CAD and other kinds of engineering software have not been linked to the emerging cloud computing phenomenon for a number of reasons. Security remains a concern as companies - and individual engineers - are hesitant about putting their intellectual property in the uncharted territory of the cloud, which is outside of their control. Perhaps the biggest concern is performance-related. Due to the highly graphical and mathematical nature of CAD, simulation and other kinds of engineering software, many have been skeptical about doing compute- and time-intensive operations such as rebuilds and meshes over the Web while still achieving optimal performance.

Rob Rodriguez, an active member of the SolidWorks community and owner of Axis CAD Solutions LLC, a provider of visualization services, says the performance concerns lie more with the cloud infrastructure in terms of bandwidth rather than with any SolidWorks technology. Nevertheless, he says he's intrigued by the promise of a cloud model and the benefits it can provide CAD users. "The primary benefits as I see them are access to real-time data anywhere in the world, access to real-time data on almost any device and the ability for non-CAD owners or users to view, review and comment on the data," he explains. As far as the cloud model goes, "the implied promise of better performance, more stability, lower overhead, operating system independence and better data sharing and reuse are all big deals for engineers," he adds.

O'Malley says the cloud computing model, along with new multicore processor capabilities on the desktop, address the performance issues not as they relate to speeding up a single operation, but rather, being able to perform certain processing tasks simultaneously.
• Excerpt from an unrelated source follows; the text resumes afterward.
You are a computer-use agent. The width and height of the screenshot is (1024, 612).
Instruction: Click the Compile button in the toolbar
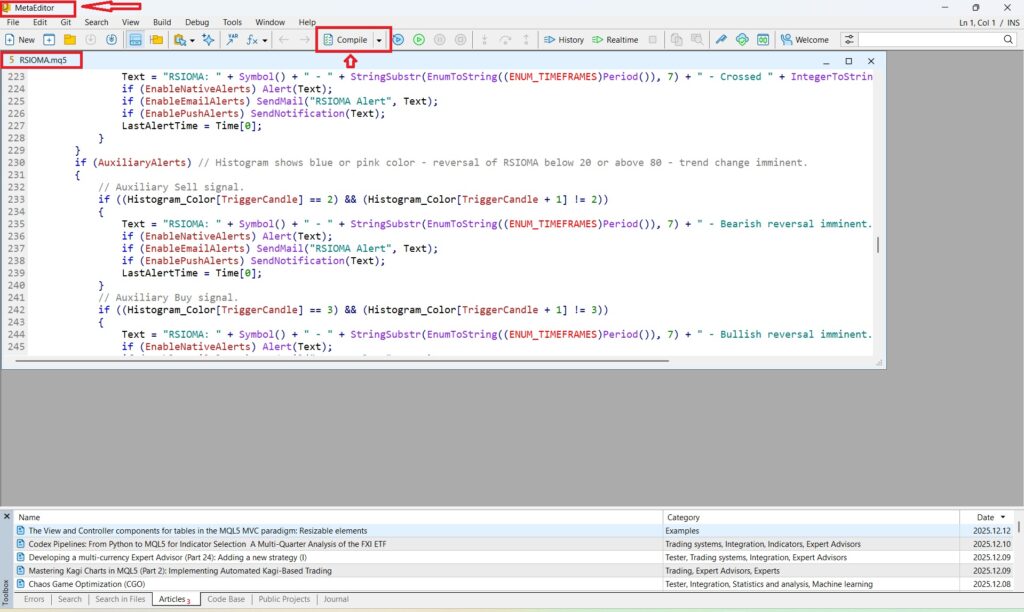tap(345, 40)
In this vein, SolidWorks is talking about things like predictive engineering, or the idea of the software doing things ahead of time in anticipation of a user's next move. So, for example, the software could alert the engineer if their design didn't meet specified tolerance levels as they were in the process of designing. The new capabilities could also come into play with analysis, making that function available to the engineer during the product design workflow as opposed to being a post-processing step as it exists today.

As part of its push into the cloud, SolidWorks also showed off some work-in-progress with its parent company Dassault Systemes. The companies previewed a next-generation ENOVIA, akin to Salesforce.com, which would serve as a cloud computing platform upon which application services could be built and delivered. SolidWorks previewed one such service: Product Data Sharing, which would provide social networking capabilities along with data management, data versioning and visualization capabilities for collaborating with design partners.

The new SolidWorks cloud computing functionality, which has been in development for nearly three years, has not yet been slated for any specific product offerings. However, O'Malley says SolidWorks is aiming to release some type of cloud-based offering by the end of the year.